What you have to do ->
In the records that follow, find each line with "stage" and pull it out.

────────────────

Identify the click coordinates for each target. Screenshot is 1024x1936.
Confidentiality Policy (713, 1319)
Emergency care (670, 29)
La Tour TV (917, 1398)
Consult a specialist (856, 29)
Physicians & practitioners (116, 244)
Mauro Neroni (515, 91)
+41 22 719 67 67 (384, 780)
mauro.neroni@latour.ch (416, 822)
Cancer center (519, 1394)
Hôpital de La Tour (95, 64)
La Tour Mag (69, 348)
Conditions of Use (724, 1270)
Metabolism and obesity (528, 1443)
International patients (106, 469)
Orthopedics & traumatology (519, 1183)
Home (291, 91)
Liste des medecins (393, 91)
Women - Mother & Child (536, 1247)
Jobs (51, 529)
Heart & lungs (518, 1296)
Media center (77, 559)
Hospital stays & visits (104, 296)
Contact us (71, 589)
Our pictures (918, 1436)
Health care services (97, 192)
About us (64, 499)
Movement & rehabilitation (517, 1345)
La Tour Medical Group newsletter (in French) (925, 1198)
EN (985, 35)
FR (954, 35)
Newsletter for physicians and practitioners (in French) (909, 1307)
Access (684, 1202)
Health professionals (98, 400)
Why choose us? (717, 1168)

────────────────

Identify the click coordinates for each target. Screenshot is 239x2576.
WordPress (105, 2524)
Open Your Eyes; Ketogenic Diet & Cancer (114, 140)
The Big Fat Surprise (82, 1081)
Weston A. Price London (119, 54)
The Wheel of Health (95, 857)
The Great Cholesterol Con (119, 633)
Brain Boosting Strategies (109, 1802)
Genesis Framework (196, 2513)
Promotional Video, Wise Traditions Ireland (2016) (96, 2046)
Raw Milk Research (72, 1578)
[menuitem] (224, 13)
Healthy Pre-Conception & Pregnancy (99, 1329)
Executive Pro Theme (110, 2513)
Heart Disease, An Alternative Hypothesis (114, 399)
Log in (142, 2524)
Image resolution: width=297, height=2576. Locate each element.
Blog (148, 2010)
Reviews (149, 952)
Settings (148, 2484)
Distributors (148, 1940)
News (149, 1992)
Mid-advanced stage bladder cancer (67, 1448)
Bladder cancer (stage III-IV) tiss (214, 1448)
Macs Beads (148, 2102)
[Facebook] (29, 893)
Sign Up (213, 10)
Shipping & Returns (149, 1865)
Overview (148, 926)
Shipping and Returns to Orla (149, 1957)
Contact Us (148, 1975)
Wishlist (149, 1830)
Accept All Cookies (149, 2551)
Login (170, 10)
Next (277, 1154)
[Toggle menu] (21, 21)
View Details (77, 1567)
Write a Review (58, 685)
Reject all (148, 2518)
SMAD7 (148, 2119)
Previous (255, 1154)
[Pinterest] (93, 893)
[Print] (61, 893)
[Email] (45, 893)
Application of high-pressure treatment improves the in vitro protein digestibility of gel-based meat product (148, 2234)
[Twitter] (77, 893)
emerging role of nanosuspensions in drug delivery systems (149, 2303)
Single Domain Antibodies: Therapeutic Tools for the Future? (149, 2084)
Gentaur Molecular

────────────────

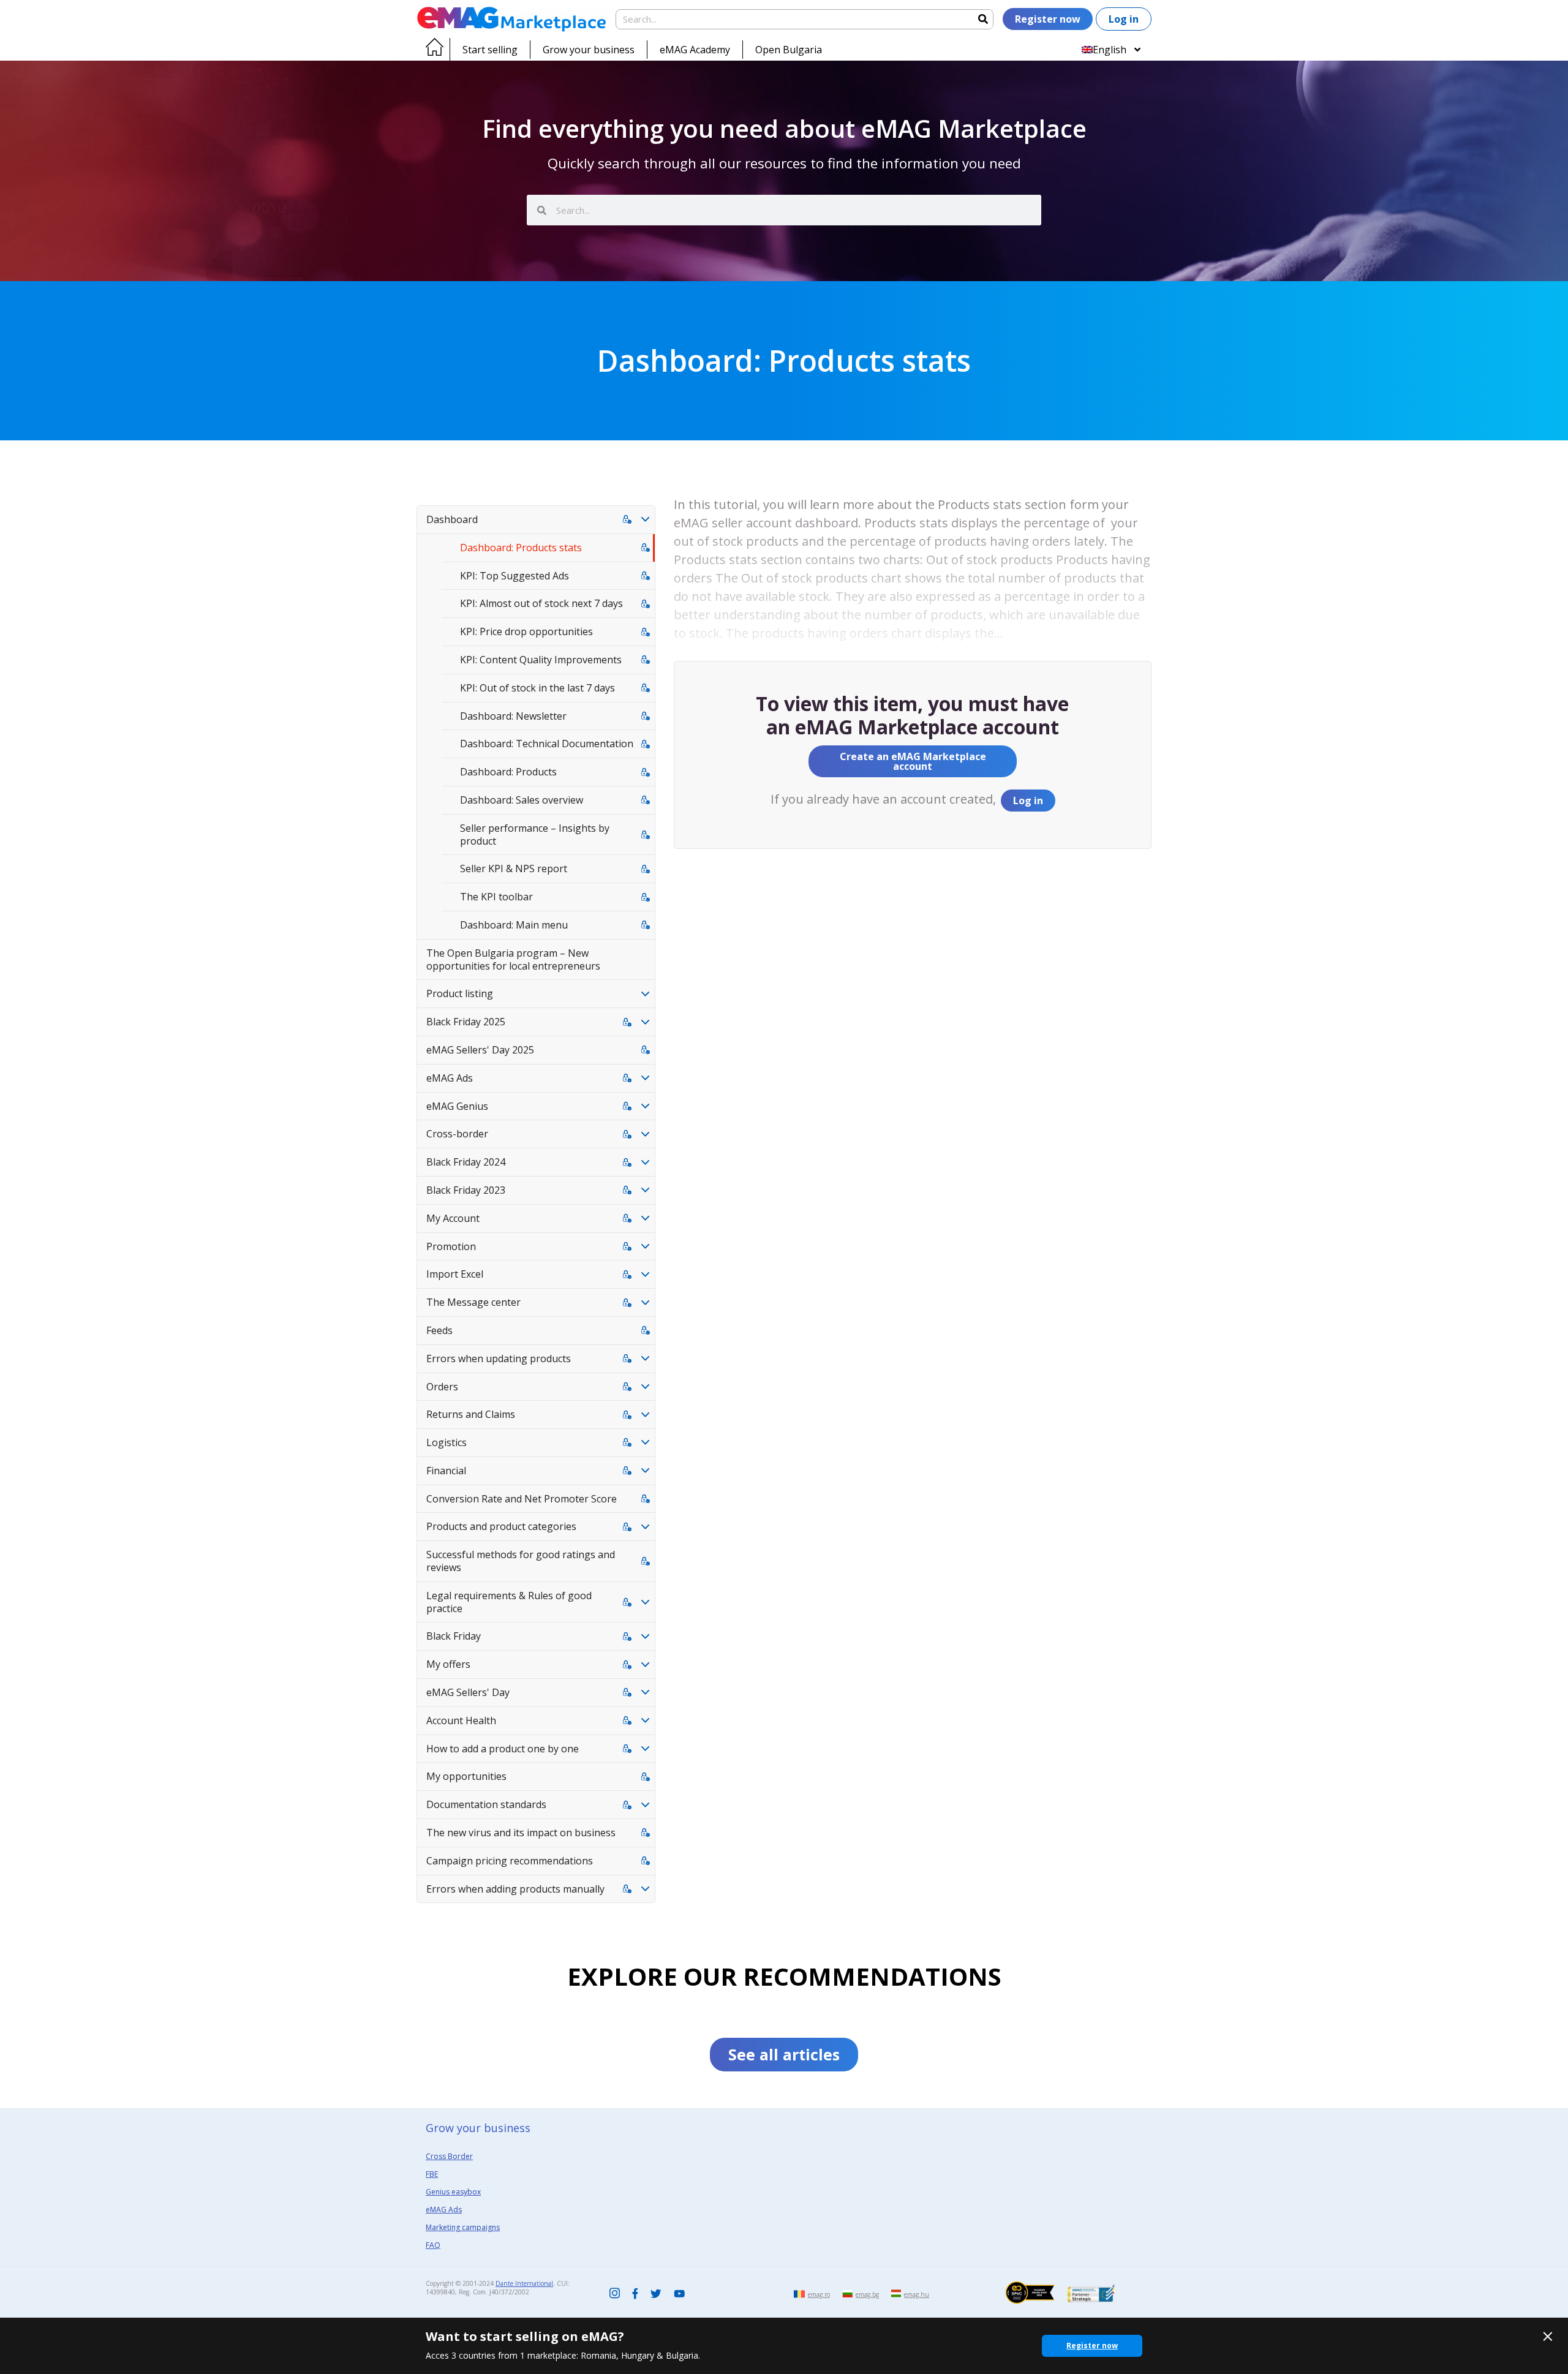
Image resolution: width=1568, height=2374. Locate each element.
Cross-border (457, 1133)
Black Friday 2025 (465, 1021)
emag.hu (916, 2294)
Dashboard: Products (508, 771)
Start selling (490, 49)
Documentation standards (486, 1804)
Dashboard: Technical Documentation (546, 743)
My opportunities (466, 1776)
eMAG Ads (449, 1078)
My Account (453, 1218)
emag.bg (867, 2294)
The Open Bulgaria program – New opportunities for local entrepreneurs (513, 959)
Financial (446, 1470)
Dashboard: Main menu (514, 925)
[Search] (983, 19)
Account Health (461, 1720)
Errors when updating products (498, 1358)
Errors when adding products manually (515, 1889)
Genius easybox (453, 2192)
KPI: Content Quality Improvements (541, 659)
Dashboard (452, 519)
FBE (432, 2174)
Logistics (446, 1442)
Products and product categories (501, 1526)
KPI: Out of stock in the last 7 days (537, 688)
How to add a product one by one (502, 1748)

────────────────

Written answer ->
Mid-advanced stage bladder cancer (67, 1448)
Bladder cancer (stage III-IV) tiss (214, 1448)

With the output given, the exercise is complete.